Menu Close

3.2.2. Admin credentials root secret format

Each cloud provider uses a credentials root secret in the kube-system namespace by convention, which is then used to satisfy all credentials requests and create their respective secrets. This is done either by minting new credentials, Mint Mode, or by copying the credentials root secret, Passthrough Mode.

The format for the secret varies by cloud, and is also used for each CredentialsRequest secret.

Microsoft Azure secret format

apiVersion: v1
kind: Secret
metadata:
  namespace: kube-system
  name: azure-credentials
stringData:
  azure_subscription_id: <SubscriptionID>
  azure_client_id: <ClientID>
  azure_client_secret: <ClientSecret>
  azure_tenant_id: <TenantID>
  azure_resource_prefix: <ResourcePrefix>
  azure_resourcegroup: <ResourceGroup>
  azure_region: <Region>

On Microsoft Azure, the credentials secret format includes two properties that must contain the cluster’s infrastructure ID, generated randomly for each cluster installation.

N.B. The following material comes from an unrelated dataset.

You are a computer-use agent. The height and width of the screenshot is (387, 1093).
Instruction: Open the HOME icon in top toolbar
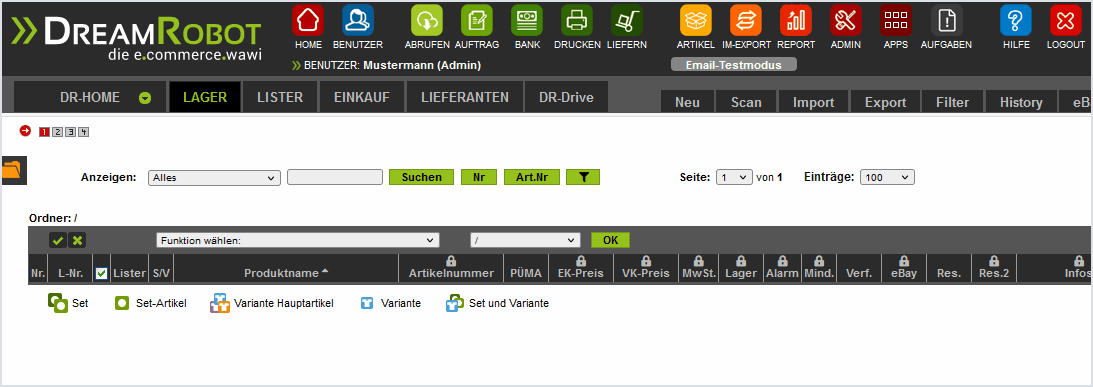tap(308, 21)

This value can be found after running create manifests:

$ cat .openshift_install_state.json | jq '."*installconfig.ClusterID".InfraID' -r

Example output

mycluster-2mpcn

This value would be used in the secret data as follows:

azure_resource_prefix: mycluster-2mpcn
azure_resourcegroup: mycluster-2mpcn-rg

3.2.2.1. Upgrades

In a future release, improvements to the Cloud Credential Operator will prevent situations where a user might enter an upgrade that will fail because their manually maintained credentials have not been updated to match the CredentialsRequest objects in the upcoming release image.